Sam Sifton is commanding. Hear, hear, he says, in Thanksgiving: How to Cook It Well (Random House 2012) have no fear, for this book will lead you through preparing and enjoying a proper feast:
But you should not be filling a Thanksgiving guest’s stomach with onion tarts or nuts or corn chips or wee amuse bouches in advance of a trencherman’s feast of turkey, and four sides, the whole thing covered with gravy. Appetizers may promote the appetite of those who order and consume them in restaurants. At Thanksgiving, though, appetizers take up valuable stomach space. They are insulting to your own hard work. (p.9)
He does make an exception for oysters (pp. 91-92) and shows you how to shuck them. Sam is an expert in all things Thanksgiving, from how to choose the bird, cook it and all that goes with it, and how to enjoy yourself at the same time. There is a very helpful chapter on Setting the Table, Serving the Food & Some Questions of Etiquette. If you are new to the meal, then read this one first. It’s easy to get everything right. In fact, read the whole book first before you even invite your guests or go to the market. Sam will calm your fears and ensure you that you will have as good a time as he has had since his first college Thanksgiving.

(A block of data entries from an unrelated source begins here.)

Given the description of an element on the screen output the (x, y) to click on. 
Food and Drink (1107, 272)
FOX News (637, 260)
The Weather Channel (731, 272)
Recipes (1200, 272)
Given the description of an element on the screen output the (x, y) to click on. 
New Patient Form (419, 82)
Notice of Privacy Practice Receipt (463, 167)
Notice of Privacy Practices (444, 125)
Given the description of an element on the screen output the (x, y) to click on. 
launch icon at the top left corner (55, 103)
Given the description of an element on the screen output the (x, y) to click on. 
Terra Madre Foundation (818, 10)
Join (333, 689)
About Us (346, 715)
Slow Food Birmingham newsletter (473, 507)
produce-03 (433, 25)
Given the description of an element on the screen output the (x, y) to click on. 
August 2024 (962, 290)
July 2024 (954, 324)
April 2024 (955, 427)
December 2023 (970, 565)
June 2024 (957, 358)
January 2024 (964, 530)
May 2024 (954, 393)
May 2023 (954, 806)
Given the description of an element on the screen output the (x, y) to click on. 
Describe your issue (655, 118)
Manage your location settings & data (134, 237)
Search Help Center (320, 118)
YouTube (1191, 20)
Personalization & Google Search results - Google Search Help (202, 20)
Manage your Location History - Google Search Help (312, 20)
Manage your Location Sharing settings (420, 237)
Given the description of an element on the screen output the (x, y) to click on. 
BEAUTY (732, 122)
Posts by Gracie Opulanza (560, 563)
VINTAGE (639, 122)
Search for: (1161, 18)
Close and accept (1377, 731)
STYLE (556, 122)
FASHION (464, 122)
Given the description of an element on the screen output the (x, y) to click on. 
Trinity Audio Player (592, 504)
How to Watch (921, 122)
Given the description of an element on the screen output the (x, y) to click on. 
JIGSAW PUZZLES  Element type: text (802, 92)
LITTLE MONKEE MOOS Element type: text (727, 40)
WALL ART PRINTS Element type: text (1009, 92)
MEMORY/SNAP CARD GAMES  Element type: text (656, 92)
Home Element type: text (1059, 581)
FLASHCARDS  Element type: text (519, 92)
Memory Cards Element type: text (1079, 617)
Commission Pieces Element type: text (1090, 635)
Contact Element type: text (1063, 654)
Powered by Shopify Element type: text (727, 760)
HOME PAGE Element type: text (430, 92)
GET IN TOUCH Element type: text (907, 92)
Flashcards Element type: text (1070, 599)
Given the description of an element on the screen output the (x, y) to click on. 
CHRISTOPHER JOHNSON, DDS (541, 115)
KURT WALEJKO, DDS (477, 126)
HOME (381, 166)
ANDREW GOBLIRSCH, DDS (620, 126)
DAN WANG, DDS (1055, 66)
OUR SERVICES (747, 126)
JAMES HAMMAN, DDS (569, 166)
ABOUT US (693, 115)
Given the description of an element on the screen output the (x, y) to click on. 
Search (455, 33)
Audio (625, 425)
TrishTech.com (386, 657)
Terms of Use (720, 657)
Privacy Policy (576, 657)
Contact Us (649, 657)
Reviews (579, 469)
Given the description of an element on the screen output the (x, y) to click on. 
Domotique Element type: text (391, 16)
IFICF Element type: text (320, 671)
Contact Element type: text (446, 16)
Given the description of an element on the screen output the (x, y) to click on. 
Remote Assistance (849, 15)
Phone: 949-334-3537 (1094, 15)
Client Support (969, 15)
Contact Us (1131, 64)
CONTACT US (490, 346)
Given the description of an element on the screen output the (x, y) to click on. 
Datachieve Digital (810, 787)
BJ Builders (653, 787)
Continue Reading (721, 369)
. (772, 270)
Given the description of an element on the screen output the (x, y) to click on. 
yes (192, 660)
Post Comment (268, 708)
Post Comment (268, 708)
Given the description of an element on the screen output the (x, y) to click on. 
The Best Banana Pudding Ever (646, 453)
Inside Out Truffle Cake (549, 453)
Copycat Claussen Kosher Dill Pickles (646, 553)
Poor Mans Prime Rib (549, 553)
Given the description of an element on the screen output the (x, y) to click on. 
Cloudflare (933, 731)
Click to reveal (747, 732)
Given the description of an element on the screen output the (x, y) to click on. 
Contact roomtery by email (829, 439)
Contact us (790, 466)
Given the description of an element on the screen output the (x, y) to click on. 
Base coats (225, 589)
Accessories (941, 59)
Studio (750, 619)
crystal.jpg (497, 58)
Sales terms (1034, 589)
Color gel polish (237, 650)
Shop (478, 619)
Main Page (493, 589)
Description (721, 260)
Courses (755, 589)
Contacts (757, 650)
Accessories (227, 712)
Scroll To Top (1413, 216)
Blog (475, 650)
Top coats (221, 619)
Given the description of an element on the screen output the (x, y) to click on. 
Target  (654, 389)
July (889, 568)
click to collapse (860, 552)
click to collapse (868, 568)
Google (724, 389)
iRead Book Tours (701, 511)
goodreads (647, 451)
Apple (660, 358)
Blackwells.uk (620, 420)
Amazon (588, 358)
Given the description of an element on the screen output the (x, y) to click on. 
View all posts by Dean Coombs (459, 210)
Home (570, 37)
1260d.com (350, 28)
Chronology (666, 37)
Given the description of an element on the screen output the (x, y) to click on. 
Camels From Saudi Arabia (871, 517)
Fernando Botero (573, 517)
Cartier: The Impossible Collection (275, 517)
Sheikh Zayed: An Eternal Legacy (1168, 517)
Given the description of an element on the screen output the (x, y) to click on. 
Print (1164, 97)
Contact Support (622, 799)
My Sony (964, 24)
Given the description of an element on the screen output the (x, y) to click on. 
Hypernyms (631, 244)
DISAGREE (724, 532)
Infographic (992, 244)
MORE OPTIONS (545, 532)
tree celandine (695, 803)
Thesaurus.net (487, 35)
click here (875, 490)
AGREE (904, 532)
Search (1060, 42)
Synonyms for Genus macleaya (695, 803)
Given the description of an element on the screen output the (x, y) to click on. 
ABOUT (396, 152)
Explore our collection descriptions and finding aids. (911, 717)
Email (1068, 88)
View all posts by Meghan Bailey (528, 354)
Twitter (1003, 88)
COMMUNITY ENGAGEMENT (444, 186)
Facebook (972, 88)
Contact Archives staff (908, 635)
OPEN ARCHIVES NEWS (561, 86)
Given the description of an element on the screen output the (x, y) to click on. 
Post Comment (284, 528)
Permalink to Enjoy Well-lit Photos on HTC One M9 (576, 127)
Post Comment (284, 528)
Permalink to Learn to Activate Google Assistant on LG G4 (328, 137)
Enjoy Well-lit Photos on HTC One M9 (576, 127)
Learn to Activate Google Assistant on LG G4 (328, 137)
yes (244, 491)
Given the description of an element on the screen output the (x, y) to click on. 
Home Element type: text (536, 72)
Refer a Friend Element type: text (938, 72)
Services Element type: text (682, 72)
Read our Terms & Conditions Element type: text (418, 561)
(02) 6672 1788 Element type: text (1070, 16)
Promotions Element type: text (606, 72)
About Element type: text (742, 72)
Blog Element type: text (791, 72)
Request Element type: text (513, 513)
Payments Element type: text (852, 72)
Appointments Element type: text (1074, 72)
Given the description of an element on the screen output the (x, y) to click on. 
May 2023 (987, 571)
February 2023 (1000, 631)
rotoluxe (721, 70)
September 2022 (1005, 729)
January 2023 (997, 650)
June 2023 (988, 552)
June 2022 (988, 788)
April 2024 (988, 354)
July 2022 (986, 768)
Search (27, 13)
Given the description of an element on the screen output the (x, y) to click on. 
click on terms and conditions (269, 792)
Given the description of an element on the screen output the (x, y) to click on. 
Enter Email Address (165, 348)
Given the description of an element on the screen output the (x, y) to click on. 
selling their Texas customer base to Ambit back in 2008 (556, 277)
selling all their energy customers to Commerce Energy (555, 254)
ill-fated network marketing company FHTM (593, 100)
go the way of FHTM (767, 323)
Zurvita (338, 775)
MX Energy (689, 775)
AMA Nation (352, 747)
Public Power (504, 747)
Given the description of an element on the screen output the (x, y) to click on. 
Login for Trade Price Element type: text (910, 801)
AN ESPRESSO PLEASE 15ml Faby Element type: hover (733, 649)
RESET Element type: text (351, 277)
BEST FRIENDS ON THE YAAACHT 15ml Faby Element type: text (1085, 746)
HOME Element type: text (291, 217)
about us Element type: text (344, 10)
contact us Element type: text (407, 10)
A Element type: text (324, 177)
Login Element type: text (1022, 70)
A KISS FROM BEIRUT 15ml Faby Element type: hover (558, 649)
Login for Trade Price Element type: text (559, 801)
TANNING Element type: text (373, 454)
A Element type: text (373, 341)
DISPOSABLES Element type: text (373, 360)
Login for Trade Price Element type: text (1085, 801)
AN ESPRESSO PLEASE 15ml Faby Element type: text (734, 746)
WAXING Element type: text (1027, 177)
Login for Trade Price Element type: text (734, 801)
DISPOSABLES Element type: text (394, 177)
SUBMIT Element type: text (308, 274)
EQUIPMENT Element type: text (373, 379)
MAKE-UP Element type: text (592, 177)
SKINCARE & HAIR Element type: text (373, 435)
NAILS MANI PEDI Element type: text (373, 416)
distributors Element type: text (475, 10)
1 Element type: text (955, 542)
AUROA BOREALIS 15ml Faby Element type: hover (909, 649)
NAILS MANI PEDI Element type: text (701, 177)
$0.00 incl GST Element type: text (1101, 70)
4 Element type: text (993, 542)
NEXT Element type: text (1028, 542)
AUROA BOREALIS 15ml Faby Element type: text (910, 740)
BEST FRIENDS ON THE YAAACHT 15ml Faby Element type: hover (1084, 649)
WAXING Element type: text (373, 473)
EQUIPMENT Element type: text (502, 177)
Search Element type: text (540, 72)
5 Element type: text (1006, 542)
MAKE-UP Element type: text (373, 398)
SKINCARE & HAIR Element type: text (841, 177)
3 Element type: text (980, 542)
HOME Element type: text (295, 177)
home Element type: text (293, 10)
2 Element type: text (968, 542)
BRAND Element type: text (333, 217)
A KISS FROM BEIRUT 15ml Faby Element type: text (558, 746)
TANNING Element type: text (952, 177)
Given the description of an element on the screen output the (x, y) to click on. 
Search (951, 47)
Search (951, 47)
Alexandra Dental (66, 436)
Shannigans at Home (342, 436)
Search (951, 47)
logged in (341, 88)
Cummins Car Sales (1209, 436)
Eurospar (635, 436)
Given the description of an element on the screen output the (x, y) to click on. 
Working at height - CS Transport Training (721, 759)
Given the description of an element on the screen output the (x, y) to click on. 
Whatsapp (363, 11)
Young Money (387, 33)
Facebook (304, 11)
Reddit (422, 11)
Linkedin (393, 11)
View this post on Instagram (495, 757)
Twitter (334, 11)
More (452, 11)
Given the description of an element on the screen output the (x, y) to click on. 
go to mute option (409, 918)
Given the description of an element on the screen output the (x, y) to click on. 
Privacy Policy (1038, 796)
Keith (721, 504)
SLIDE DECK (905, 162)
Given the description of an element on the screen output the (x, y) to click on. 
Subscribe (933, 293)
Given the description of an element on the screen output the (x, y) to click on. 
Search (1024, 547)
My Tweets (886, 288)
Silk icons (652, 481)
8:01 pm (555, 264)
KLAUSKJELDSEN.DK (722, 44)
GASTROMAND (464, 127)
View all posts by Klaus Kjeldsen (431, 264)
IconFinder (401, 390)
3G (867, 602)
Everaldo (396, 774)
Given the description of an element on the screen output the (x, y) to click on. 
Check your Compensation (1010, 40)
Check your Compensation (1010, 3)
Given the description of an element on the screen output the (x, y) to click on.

The book includes good guides on how to shop for, cook, and carve the bird with fine illustrations by Sarah C. Rutherford. There is a discussion and recipe for brining, smoking, or frying a turkey. There is even a recipe for Faster Roast Turkey (p. 37), which involves cutting off the legs and thighs and spatchcocking the breast. The end result might not look like a traditional turkey, but after you carve it, the taste is just as good if not better.
As for sides, Sam is a firm believer in in-season, rejecting Spring asparagus for anything from the Autumn:
Instead, keep your attention on gourds and tubers, on the end of the growing season, on things to which you can add butter and cream, maple syrup and bacon. (p. 49)
That’s right, this isn’t a diet meal. It’s a meal about celebration. So, add butter and sage to your roasted butternut squash (p. 58) or douse your Brussels sprouts in bacon and light cream (p. 63).
What better way to finish Thanksgiving – the only way – is with pie: Apple (pp. 98-9) and Pecan (pp. 102-3) and Pumpkin (pp. 106-7). Of course, you can add two or three other desserts, but these are the minimum. Sam shows you how to stay traditional.
Pick up a copy of Thanksgiving early, curl up in bed with it, get to know it well, and you’ll be the picture of calm on the big day.